Elon Musk has won the right to take his fight with OpenAI to a jury, after a U.S. judge ruled that his claims over the company’s shift toward a for-profit model raise factual disputes too serious to dismiss.
At a hearing in Oakland, a federal judge said the record contains substantial evidence suggesting OpenAI’s leadership once gave assurances that the organization would remain anchored to its original nonprofit mission. Those competing accounts, the court concluded, belong before a jury rather than being settled by a judge at this stage.
The decision keeps alive Musk’s lawsuit accusing OpenAI of abandoning its founding promise in pursuit of commercial gain. A trial is now slated for March, with a written order expected to formally reject OpenAI’s attempt to end the case early.
Musk helped launch OpenAI in 2015 but exited three years later. He now runs xAI, a rival artificial intelligence company, placing the dispute squarely within an intensifying battle for dominance in generative AI. In court filings, Musk argues that he poured roughly $38 million into OpenAI’s early days—about 60% of its initial funding—along with strategic guidance and credibility, based on representations that it would operate as a nonprofit for the public good.
The lawsuit alleges that OpenAI’s top executives orchestrated a pivot toward profit, ultimately enabling massive commercial arrangements, including multibillion-dollar deals with Microsoft. Musk is seeking damages tied to what he describes as improperly obtained gains.

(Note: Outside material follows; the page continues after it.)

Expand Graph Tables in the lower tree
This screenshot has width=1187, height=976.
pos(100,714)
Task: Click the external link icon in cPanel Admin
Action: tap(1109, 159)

OpenAI has pushed back forcefully, rejecting the accusations as unfounded and portraying Musk as a disgruntled competitor trying to slow a fast-moving rival. The company maintains that its restructuring was lawful and mission-driven, even as it expanded commercial partnerships.
Microsoft, also named in the case, has argued there is no evidence it played any role in wrongdoing, insisting it did not assist or encourage any alleged misconduct. The court declined to remove it from the case at this stage.
Another issue now headed to the jury is timing. OpenAI contends Musk waited too long to sue, potentially running afoul of legal deadlines. The judge said jurors will be asked to decide whether the claims were brought within the allowable period.
For Musk, the ruling marks a crucial opening. For OpenAI, it means a public trial that could place its origin story—and its evolution—under a microscope, just as artificial intelligence becomes one of the most contested frontiers in global technology.